[Stored items]
--- START ---

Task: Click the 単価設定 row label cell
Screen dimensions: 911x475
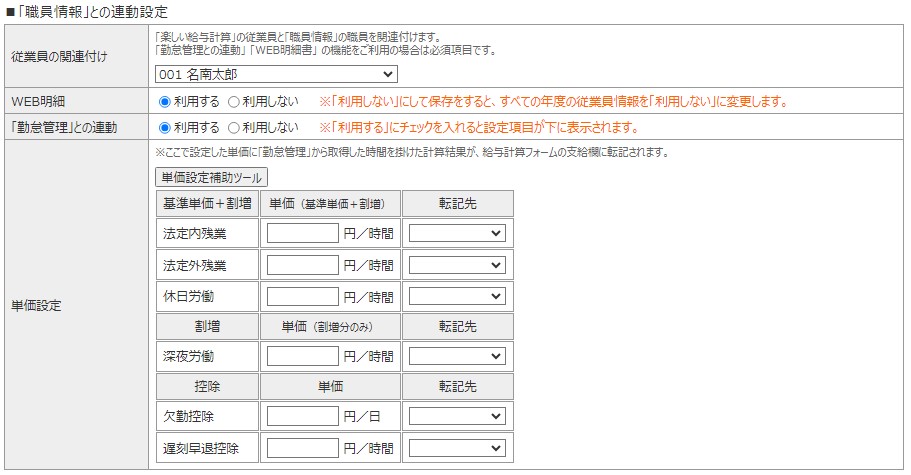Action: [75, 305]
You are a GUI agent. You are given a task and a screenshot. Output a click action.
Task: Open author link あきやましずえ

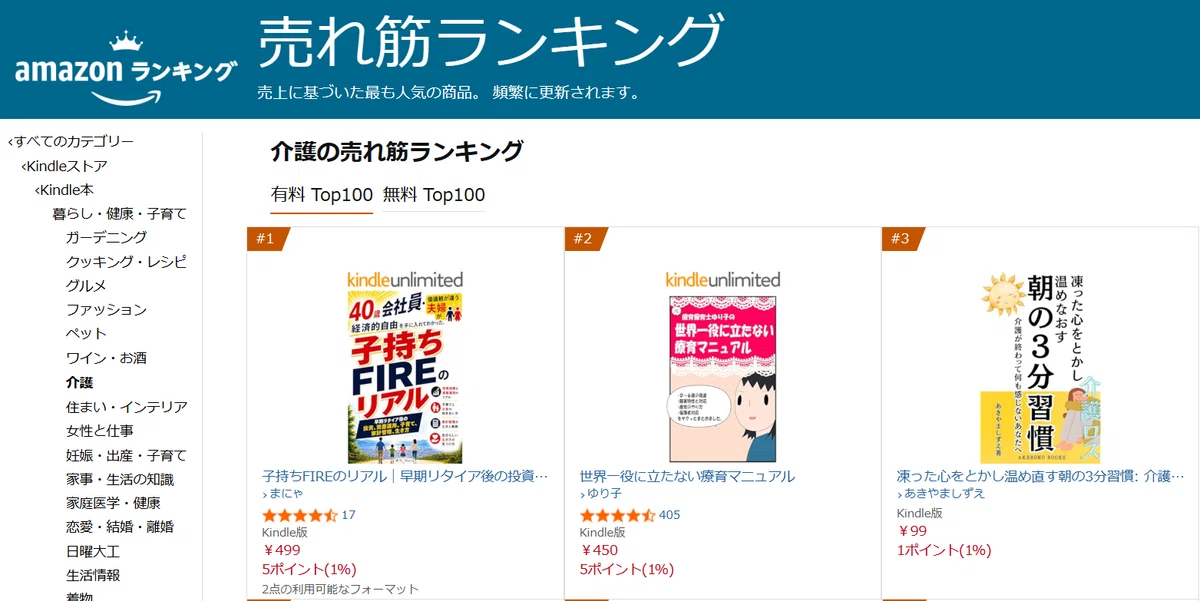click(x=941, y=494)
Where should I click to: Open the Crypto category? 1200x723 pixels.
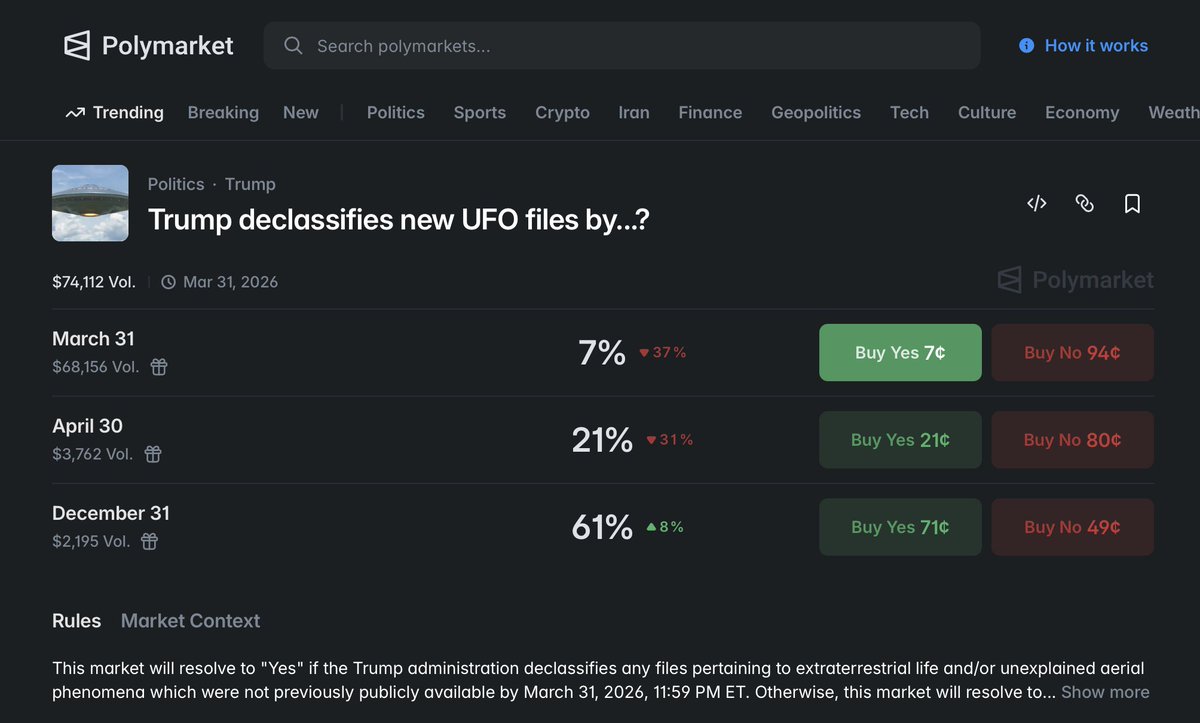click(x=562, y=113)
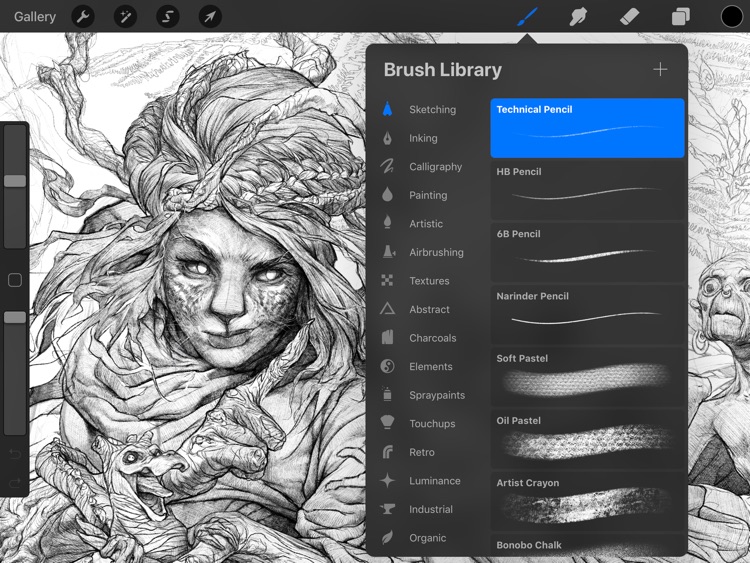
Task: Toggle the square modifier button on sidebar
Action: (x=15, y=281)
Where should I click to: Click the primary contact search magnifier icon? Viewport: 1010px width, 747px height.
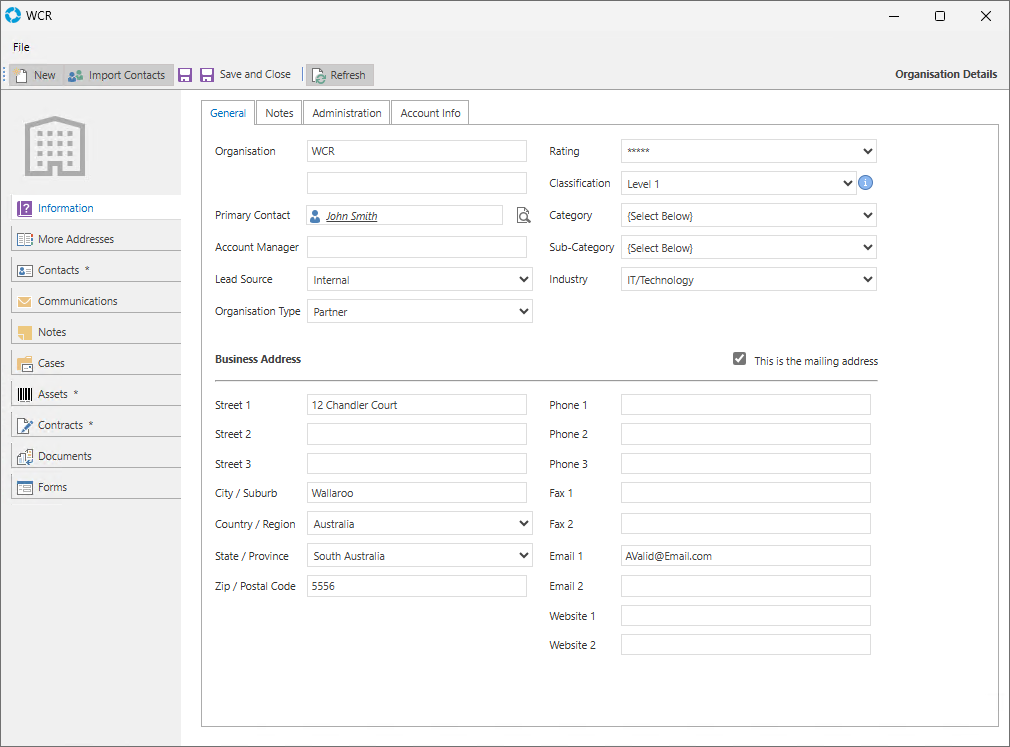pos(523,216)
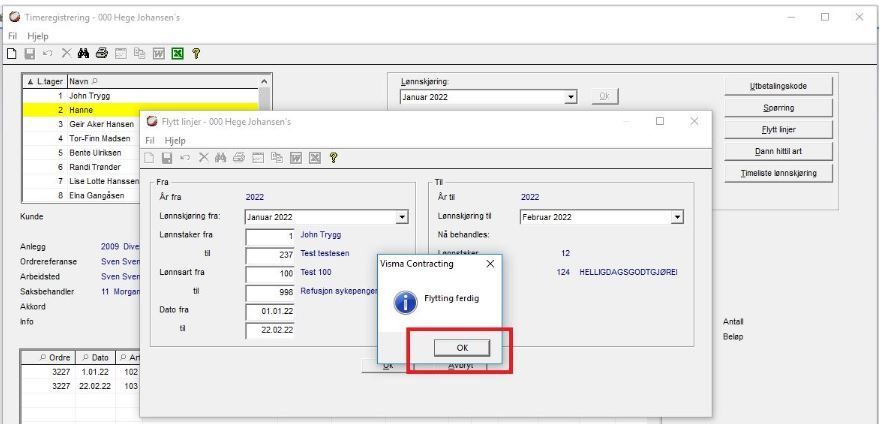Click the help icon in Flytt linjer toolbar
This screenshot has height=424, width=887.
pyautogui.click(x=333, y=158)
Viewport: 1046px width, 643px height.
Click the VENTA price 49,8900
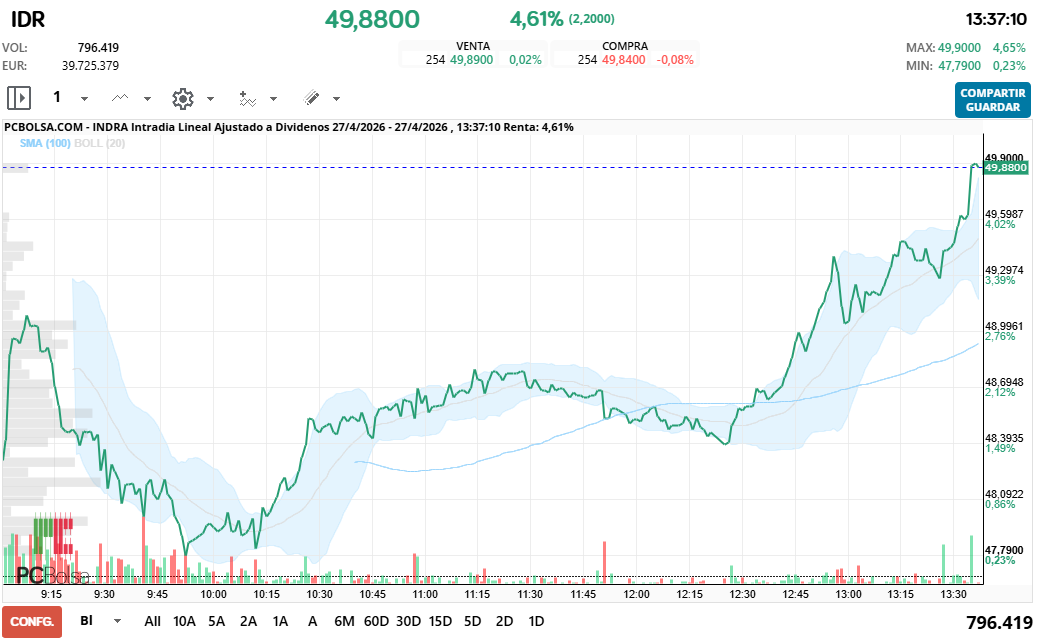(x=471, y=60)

--- END ---

• Task objective
Return all entries preceding this task exactly as they stand, leaving any picture out.

• Expected output
Task: Click the 単価設定 row label cell
Screen dimensions: 911x475
Action: [75, 305]
You are a GUI agent. You are given a task and a screenshot. Output a click action.
Task: Open author link あきやましずえ

click(x=941, y=494)
Where should I click to: Open the Crypto category? 1200x723 pixels.
click(x=562, y=113)
Task: Toggle the square modifier button on sidebar
Action: (x=15, y=281)
Where should I click to: Click the primary contact search magnifier icon? Viewport: 1010px width, 747px height.
pos(523,216)
Click the help icon in Flytt linjer toolbar
This screenshot has height=424, width=887.
pyautogui.click(x=333, y=158)
Viewport: 1046px width, 643px height.
Click the VENTA price 49,8900
(x=471, y=60)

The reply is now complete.